*Task description*. Rename "ceiling strip" as "overhead strip" in the stretch from the line containing "Select the hatched" through the line containing "[x=800, y=135]". Return only those lines, with everything else left as it is.

[Lines of data]
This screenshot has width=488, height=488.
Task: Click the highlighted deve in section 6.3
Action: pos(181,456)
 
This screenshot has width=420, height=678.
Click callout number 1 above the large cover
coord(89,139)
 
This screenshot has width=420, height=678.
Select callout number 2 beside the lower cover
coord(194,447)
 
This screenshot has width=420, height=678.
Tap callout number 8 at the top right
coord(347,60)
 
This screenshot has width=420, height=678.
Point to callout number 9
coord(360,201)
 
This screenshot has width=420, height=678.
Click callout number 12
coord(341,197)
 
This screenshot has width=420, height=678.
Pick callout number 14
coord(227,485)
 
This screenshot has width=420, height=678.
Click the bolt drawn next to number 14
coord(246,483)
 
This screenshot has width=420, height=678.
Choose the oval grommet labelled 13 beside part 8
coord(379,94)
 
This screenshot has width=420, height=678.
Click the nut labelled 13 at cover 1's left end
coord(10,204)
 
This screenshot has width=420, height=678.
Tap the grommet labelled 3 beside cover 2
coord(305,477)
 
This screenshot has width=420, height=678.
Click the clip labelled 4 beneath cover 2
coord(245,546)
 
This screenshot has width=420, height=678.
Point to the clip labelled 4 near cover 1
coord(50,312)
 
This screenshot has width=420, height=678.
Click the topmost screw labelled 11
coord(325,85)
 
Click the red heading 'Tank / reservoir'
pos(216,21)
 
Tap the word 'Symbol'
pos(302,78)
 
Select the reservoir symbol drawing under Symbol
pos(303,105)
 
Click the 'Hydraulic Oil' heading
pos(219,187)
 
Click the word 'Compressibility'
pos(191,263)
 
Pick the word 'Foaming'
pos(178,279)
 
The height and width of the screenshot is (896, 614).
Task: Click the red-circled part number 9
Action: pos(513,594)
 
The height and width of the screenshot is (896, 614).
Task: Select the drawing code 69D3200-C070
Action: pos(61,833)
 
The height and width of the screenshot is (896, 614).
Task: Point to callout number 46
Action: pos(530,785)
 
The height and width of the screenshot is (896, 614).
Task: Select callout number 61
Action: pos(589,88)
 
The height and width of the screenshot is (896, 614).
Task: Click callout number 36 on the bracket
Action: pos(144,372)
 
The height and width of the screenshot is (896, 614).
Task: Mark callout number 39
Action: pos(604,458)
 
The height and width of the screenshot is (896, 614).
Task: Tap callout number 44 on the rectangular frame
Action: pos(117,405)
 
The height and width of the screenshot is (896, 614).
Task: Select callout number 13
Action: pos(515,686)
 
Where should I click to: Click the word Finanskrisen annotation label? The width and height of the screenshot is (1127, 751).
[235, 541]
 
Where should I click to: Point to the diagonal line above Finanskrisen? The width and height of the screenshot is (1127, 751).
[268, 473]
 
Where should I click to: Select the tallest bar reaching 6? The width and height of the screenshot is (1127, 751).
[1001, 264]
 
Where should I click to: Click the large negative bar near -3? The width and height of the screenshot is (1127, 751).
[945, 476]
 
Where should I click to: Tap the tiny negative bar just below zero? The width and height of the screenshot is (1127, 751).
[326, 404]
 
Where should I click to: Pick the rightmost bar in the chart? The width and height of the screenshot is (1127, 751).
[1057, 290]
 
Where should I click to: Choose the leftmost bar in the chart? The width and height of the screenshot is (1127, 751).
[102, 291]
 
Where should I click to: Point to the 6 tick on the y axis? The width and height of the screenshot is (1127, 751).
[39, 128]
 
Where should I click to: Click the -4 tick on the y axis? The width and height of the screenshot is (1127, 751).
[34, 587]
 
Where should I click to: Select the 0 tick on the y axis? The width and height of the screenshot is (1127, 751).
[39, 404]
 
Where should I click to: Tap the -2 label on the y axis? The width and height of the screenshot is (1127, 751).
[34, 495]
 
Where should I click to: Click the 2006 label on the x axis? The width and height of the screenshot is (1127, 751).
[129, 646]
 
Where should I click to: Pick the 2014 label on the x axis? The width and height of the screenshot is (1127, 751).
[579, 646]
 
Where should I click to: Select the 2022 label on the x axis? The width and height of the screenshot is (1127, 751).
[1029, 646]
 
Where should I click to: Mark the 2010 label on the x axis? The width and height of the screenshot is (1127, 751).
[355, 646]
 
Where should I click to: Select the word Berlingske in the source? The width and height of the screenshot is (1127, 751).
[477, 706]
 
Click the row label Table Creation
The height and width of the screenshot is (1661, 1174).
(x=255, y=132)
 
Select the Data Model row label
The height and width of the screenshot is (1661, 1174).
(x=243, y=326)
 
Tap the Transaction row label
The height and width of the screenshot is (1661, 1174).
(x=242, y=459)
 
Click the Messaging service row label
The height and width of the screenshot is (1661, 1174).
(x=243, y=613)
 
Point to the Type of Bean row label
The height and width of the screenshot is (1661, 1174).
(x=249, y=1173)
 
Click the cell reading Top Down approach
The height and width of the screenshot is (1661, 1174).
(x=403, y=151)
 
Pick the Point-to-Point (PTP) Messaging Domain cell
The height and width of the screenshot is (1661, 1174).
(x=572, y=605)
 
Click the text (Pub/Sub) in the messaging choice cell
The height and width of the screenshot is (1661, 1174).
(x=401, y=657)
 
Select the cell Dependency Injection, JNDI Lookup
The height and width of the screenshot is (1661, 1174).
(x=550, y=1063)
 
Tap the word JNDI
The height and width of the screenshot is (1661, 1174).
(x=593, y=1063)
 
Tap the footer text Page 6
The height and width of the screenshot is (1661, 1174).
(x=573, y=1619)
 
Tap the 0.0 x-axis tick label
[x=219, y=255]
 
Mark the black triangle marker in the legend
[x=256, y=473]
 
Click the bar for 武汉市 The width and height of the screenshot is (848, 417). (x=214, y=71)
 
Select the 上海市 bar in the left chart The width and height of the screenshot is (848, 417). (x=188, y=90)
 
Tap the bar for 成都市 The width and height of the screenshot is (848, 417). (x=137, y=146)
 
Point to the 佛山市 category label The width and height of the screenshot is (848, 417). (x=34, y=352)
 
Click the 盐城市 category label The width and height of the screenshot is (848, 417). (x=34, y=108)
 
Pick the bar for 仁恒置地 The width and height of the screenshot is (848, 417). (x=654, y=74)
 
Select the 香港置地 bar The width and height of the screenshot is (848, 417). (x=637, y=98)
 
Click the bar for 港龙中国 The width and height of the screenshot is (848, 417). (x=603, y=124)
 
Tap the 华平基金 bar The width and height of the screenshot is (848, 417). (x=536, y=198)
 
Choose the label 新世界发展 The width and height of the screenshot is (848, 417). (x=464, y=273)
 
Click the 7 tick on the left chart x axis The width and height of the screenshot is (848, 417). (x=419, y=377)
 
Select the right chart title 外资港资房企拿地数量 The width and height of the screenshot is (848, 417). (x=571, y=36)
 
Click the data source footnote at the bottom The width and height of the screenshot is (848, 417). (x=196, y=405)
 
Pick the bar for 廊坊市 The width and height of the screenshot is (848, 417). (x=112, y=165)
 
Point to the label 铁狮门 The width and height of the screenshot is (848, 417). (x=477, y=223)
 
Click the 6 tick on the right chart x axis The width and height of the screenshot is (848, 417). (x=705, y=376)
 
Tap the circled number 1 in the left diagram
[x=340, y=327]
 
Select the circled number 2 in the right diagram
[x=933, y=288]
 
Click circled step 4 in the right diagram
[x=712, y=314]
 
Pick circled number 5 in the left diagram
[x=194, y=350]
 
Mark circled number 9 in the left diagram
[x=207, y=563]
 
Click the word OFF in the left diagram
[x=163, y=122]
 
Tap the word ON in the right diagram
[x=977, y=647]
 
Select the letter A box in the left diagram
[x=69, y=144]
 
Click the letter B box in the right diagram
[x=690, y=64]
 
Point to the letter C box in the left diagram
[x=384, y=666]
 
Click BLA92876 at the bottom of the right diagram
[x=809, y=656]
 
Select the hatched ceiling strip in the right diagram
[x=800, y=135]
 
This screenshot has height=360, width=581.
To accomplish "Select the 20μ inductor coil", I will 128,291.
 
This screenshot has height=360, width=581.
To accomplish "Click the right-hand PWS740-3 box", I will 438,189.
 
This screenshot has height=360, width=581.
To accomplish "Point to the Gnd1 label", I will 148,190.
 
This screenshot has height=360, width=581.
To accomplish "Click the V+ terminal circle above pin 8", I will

*Solution for this problem*.
Select the hatched overhead strip in the right diagram
[x=800, y=135]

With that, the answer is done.